### Exercise
Render the rows below as a JSON list of strings with one string per line and blank lines omitted, beginning at the first line of the rows and stopping after the line that contains "at that location.". Leave the pictures out of the answer.
Source records: Begin
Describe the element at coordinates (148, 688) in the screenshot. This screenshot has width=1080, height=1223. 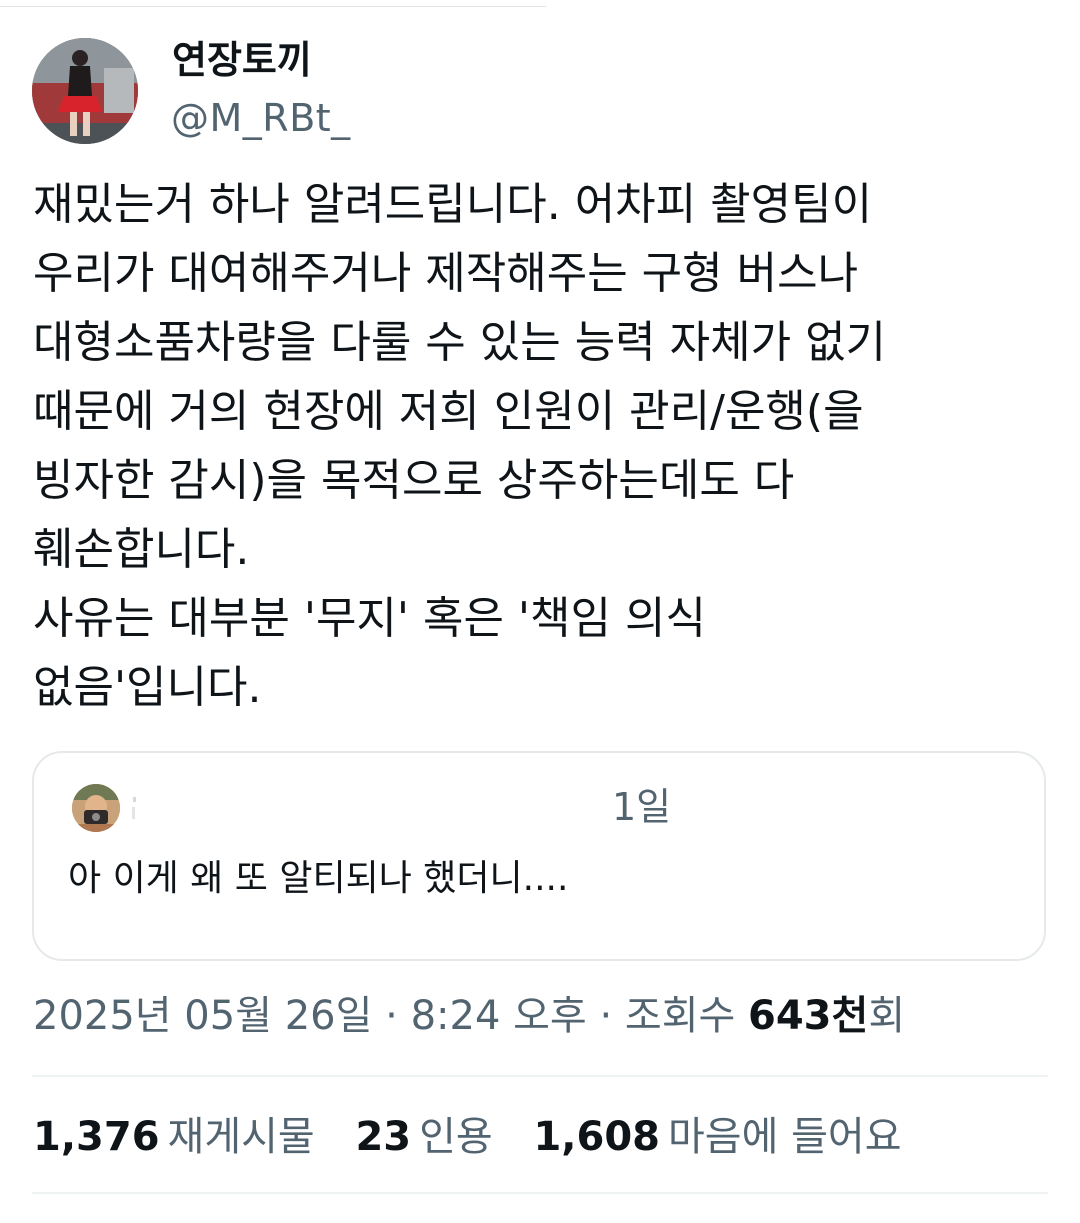
I see `tweet-text-line: 없음'입니다.` at that location.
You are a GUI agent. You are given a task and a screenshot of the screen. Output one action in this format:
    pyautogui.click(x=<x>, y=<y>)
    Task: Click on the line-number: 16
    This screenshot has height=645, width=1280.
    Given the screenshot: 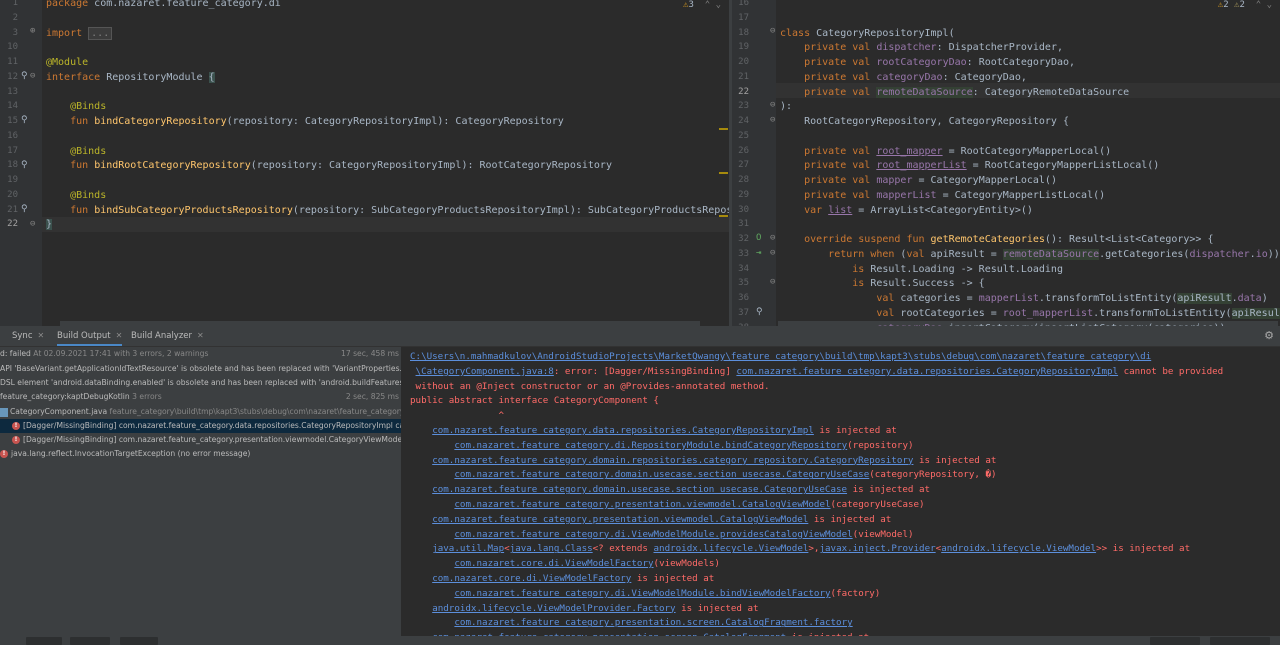 What is the action you would take?
    pyautogui.click(x=740, y=6)
    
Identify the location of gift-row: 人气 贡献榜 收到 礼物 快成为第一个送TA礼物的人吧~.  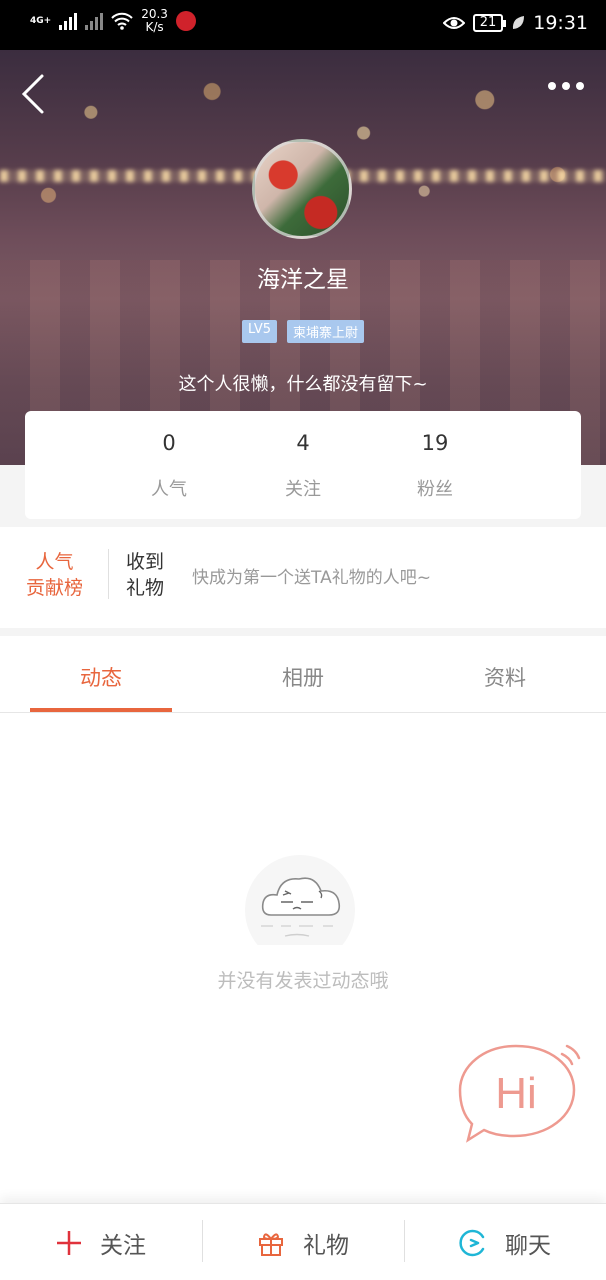
(303, 578).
Source records: End
### Solved exercise
[
  "Describe the element at coordinates (148, 688) in the screenshot. This screenshot has width=1080, height=1223. ",
  "I see `tweet-text-line: 없음'입니다.` at that location."
]